==== Records for the exercise ====

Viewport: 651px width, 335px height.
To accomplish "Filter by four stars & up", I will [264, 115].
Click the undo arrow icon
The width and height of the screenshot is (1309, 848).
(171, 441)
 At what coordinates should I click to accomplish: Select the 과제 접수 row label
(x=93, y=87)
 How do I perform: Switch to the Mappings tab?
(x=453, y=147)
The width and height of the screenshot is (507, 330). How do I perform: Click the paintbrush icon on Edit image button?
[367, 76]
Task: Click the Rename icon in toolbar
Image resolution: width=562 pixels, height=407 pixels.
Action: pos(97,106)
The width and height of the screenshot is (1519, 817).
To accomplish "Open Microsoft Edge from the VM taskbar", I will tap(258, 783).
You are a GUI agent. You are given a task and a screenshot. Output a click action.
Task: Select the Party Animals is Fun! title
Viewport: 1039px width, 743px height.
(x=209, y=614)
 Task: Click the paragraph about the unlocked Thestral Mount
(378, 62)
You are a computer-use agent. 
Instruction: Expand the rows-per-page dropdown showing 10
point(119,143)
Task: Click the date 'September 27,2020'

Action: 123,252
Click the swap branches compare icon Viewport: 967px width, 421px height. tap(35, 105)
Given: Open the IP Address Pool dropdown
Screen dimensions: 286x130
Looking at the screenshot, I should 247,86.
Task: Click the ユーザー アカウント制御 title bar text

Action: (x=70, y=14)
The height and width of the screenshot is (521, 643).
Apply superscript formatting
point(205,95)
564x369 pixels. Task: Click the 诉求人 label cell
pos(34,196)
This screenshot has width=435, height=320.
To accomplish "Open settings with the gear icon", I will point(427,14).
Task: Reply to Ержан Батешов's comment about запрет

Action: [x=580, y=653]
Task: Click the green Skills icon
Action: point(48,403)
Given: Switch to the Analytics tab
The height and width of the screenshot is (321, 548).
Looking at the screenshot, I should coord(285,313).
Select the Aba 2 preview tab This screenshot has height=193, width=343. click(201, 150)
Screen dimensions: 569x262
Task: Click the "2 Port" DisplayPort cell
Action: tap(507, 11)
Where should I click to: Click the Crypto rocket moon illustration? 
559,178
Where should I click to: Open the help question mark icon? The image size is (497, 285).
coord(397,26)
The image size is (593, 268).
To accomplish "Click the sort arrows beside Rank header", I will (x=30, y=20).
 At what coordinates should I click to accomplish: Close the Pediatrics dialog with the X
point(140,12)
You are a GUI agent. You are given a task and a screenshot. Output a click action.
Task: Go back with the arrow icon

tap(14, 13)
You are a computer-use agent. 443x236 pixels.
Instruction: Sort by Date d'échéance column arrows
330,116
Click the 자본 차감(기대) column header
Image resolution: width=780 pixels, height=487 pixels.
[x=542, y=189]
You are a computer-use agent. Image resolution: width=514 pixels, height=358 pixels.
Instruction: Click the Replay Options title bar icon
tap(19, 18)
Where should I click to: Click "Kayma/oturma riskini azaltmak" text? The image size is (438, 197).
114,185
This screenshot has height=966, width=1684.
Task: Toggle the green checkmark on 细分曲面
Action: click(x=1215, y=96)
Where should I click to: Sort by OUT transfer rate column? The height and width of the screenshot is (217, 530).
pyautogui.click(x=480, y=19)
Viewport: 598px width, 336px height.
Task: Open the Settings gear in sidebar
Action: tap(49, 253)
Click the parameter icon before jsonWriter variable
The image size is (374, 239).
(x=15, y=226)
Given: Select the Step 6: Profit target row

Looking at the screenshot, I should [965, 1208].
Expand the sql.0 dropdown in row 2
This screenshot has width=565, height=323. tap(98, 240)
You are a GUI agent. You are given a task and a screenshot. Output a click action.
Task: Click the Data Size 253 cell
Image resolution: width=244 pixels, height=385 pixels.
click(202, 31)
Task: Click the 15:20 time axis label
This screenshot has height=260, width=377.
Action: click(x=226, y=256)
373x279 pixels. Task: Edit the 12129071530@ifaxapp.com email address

====

→ **Brief**:
Please give the records again exactly as they are.

→ **Task solution**:
Viewport: 651px width, 335px height.
To accomplish "Filter by four stars & up", I will [264, 115].
Click the undo arrow icon
The width and height of the screenshot is (1309, 848).
(171, 441)
 At what coordinates should I click to accomplish: Select the 과제 접수 row label
(x=93, y=87)
 How do I perform: Switch to the Mappings tab?
(x=453, y=147)
The width and height of the screenshot is (507, 330). How do I perform: Click the paintbrush icon on Edit image button?
[367, 76]
Task: Click the Rename icon in toolbar
Image resolution: width=562 pixels, height=407 pixels.
Action: pos(97,106)
The width and height of the screenshot is (1519, 817).
To accomplish "Open Microsoft Edge from the VM taskbar", I will tap(258, 783).
You are a GUI agent. You are given a task and a screenshot. Output a click action.
Task: Select the Party Animals is Fun! title
Viewport: 1039px width, 743px height.
(x=209, y=614)
 Task: Click the paragraph about the unlocked Thestral Mount
(378, 62)
You are a computer-use agent. 
Instruction: Expand the rows-per-page dropdown showing 10
point(119,143)
Task: Click the date 'September 27,2020'

Action: 123,252
Click the swap branches compare icon Viewport: 967px width, 421px height. tap(35, 105)
Given: Open the IP Address Pool dropdown
Screen dimensions: 286x130
Looking at the screenshot, I should 247,86.
Task: Click the ユーザー アカウント制御 title bar text

Action: (x=70, y=14)
The height and width of the screenshot is (521, 643).
Apply superscript formatting
point(205,95)
564x369 pixels. Task: Click the 诉求人 label cell
pos(34,196)
This screenshot has width=435, height=320.
To accomplish "Open settings with the gear icon", I will point(427,14).
Task: Reply to Ержан Батешов's comment about запрет

Action: [x=580, y=653]
Task: Click the green Skills icon
Action: point(48,403)
Given: Switch to the Analytics tab
The height and width of the screenshot is (321, 548).
Looking at the screenshot, I should coord(285,313).
Select the Aba 2 preview tab This screenshot has height=193, width=343. click(201, 150)
Screen dimensions: 569x262
Task: Click the "2 Port" DisplayPort cell
Action: tap(507, 11)
Where should I click to: Click the Crypto rocket moon illustration? 
559,178
Where should I click to: Open the help question mark icon? The image size is (497, 285).
coord(397,26)
The image size is (593, 268).
To accomplish "Click the sort arrows beside Rank header", I will (x=30, y=20).
 At what coordinates should I click to accomplish: Close the Pediatrics dialog with the X
point(140,12)
You are a GUI agent. You are given a task and a screenshot. Output a click action.
Task: Go back with the arrow icon

tap(14, 13)
You are a computer-use agent. 443x236 pixels.
Instruction: Sort by Date d'échéance column arrows
330,116
Click the 자본 차감(기대) column header
Image resolution: width=780 pixels, height=487 pixels.
[x=542, y=189]
You are a computer-use agent. Image resolution: width=514 pixels, height=358 pixels.
Instruction: Click the Replay Options title bar icon
tap(19, 18)
Where should I click to: Click "Kayma/oturma riskini azaltmak" text? The image size is (438, 197).
114,185
This screenshot has height=966, width=1684.
Task: Toggle the green checkmark on 细分曲面
Action: click(x=1215, y=96)
Where should I click to: Sort by OUT transfer rate column? The height and width of the screenshot is (217, 530).
pyautogui.click(x=480, y=19)
Viewport: 598px width, 336px height.
Task: Open the Settings gear in sidebar
Action: tap(49, 253)
Click the parameter icon before jsonWriter variable
The image size is (374, 239).
(x=15, y=226)
Given: Select the Step 6: Profit target row

Looking at the screenshot, I should [965, 1208].
Expand the sql.0 dropdown in row 2
This screenshot has width=565, height=323. tap(98, 240)
You are a GUI agent. You are given a task and a screenshot. Output a click action.
Task: Click the Data Size 253 cell
Image resolution: width=244 pixels, height=385 pixels.
click(202, 31)
Task: Click the 15:20 time axis label
This screenshot has height=260, width=377.
Action: click(x=226, y=256)
373x279 pixels. Task: Edit the 12129071530@ifaxapp.com email address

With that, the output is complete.